JPSM MPSDS Seminar Series: Social Media and Hard-to-Reach Audiences

The Use of Advanced Social Media Targeting Methodology During Recruitment of Hard-to-Reach Audiences
Ipek Bilgen and Amelia Burke-Garcia, NORC at the University of Chicago

When:
Wednesday, March 9
12:00pm to 1:00pm

Join via Zoom:
Zoom link
Meeting ID: 97702415176
Passcode: 1070

Abstract:
One of the major benefits of social media ad-based survey recruitment is the use of various types of data to target ads to users of these platforms. To target users of social media, researchers can use the basic demographic and geographic that social media platforms currently provide, or they can use enhanced data that can be embedded within the social media platforms supplied by third party providers based on external data sources, e.g., historical purchase data.
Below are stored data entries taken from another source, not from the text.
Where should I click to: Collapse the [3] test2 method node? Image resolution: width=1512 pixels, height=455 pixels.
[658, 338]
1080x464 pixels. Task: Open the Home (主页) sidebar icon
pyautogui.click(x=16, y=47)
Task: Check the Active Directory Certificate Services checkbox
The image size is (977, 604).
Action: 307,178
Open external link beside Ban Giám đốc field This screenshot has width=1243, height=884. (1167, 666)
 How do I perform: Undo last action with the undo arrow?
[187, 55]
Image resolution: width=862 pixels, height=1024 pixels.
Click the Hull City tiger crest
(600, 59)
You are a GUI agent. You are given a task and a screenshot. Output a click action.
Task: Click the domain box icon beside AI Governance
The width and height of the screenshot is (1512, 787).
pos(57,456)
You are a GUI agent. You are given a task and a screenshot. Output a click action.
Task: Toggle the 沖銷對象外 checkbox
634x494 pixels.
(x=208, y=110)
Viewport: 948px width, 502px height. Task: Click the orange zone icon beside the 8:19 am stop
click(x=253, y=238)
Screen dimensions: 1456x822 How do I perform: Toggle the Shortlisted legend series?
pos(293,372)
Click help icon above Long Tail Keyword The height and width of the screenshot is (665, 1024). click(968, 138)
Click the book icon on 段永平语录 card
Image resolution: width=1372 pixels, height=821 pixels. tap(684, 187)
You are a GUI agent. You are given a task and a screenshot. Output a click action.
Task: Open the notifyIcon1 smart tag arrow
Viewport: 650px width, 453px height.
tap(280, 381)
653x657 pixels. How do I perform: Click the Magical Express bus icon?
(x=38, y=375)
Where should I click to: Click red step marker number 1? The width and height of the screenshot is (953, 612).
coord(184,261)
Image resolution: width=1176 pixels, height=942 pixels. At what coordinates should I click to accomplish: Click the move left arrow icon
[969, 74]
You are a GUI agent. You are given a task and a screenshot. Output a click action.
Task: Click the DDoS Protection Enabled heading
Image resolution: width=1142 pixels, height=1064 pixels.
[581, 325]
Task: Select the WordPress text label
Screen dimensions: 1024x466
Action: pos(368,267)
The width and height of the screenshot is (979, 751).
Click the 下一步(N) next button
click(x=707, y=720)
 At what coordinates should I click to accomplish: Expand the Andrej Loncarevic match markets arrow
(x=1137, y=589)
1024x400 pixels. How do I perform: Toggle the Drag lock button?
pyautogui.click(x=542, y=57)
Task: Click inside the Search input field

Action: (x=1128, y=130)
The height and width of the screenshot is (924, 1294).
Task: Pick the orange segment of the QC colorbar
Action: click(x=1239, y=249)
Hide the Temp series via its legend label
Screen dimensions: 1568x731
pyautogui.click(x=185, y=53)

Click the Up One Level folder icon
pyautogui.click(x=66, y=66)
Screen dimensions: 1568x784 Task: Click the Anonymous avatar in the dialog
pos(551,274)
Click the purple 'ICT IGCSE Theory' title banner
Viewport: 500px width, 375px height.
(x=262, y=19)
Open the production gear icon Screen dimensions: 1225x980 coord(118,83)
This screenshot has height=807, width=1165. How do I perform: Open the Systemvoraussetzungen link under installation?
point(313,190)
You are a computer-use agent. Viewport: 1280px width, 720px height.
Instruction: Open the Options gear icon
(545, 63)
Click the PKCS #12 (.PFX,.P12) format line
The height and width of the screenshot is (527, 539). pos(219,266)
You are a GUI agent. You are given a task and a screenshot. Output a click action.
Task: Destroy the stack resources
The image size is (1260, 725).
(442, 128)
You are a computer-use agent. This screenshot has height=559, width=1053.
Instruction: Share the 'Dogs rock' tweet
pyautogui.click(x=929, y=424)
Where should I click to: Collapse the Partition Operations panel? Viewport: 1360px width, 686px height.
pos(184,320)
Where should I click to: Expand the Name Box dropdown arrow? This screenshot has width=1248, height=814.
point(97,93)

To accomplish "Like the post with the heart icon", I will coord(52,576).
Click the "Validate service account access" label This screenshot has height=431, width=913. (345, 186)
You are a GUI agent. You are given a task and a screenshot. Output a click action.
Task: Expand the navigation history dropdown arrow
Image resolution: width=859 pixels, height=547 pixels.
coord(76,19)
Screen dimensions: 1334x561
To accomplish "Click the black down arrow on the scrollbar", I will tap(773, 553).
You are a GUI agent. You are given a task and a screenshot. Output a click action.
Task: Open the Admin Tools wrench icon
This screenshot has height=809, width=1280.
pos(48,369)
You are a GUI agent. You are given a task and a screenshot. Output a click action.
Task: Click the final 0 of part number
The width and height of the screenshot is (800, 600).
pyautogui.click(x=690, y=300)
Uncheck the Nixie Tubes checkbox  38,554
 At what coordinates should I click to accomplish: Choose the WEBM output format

We will examine whether and how much this enhanced data can impact ad based social media recruitment capabilities to reach niche and hard-to-reach audiences.

To investigate the targeting efficiency, quality, and cost differences among these two approaches that can be used to target audiences within social media platforms, NORC piloted a strategic initiative research study in 2020. A web survey was constructed using existing items from national surveys on individual’s health and online habits, as well as new items related to life changes during the pandemic. Two main audience groups that are generally hard to recruit through probability-based studies were targeted – young adults, ages 18-24, and people with low education (defined as anyone who has completed high school as the highest level of education or lower). Five sets of tailored ads with unique URLs that linked to a web-based survey were designed and launched via Facebook and Instagram. Two sets used basic targeting to recruit the sample and the other three used the enhanced targeting. This brown bag will present the design of the study, our approach to the ads and targeting, and what we learned through our examination of the differences between the samples obtained from basic and advanced targeting on the dimensions of recruited sample composition, survey estimates, and recruitment costs.